## AIM OF THE TASK
Copy the entries starting at the line containing "Expand the Favorites section" and ending at the line containing "will (199, 127).", requests included, and add 52 to every coordinate in the answers.

----------

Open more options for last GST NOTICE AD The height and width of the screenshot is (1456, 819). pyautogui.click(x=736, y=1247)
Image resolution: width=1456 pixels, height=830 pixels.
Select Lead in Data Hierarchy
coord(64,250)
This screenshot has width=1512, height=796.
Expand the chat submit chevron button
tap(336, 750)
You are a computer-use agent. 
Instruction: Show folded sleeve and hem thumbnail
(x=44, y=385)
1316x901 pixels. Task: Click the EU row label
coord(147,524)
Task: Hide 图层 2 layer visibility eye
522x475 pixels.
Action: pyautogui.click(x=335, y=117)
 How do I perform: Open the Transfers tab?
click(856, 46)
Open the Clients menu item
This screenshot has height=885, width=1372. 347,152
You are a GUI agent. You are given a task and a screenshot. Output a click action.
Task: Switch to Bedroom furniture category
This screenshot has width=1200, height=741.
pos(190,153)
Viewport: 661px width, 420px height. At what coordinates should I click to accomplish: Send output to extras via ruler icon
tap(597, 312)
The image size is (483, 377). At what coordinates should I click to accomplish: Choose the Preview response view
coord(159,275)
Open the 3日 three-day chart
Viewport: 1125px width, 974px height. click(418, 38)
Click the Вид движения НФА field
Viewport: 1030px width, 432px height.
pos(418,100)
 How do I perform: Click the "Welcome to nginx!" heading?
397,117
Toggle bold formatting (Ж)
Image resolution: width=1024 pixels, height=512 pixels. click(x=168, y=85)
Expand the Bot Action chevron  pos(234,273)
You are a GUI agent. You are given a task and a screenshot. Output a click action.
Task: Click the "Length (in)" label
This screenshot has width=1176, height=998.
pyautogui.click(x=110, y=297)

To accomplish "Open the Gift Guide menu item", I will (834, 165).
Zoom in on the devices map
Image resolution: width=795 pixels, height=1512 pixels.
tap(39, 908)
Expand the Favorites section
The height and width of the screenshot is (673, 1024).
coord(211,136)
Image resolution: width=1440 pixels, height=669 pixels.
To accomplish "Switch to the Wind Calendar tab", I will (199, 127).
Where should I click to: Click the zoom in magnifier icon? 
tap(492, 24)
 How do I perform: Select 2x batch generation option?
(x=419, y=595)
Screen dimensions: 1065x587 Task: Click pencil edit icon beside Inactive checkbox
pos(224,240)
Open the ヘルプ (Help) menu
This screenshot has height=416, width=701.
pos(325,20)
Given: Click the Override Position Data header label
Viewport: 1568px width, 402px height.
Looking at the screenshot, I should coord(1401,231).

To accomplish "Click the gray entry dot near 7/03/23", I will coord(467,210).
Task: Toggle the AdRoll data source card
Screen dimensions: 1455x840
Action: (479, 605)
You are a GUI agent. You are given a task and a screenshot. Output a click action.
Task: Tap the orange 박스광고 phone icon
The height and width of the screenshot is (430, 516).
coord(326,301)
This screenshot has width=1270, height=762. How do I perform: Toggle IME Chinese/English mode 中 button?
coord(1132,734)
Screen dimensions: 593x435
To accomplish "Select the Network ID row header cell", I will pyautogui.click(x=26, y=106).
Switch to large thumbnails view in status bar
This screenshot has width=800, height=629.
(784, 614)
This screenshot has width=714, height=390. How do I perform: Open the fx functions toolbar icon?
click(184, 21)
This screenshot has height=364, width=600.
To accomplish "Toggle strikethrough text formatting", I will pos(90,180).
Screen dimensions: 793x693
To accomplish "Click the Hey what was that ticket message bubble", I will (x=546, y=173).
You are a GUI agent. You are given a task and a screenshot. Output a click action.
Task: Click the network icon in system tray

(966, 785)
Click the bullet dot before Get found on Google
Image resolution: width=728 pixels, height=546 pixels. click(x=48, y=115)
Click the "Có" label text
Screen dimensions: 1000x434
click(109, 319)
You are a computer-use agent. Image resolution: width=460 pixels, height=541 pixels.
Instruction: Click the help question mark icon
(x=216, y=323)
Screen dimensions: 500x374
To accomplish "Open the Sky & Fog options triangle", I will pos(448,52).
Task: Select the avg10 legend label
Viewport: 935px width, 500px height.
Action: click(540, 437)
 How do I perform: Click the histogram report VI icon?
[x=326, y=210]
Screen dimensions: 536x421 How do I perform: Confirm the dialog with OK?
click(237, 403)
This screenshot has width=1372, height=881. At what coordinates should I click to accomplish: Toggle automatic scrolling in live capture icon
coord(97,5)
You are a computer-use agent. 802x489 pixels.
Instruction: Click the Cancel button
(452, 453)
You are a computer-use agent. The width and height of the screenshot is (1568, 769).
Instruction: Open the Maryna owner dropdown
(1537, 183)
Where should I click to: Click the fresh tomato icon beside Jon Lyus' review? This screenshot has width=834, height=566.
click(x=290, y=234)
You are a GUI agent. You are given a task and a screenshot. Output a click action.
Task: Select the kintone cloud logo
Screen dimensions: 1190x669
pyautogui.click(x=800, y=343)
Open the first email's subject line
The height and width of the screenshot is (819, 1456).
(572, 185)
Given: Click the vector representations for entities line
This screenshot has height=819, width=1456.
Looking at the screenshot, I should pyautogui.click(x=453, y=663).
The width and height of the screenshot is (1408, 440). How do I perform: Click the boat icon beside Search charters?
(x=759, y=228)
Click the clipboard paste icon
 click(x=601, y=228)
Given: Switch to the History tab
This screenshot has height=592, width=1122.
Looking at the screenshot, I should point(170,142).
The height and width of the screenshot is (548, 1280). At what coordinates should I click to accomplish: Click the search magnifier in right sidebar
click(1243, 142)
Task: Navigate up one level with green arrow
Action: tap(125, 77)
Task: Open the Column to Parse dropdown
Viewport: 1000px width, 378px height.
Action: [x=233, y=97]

----------

## RESULT BELOW
Expand the Favorites section
The height and width of the screenshot is (673, 1024).
coord(263,188)
Image resolution: width=1440 pixels, height=669 pixels.
To accomplish "Switch to the Wind Calendar tab", I will (251, 179).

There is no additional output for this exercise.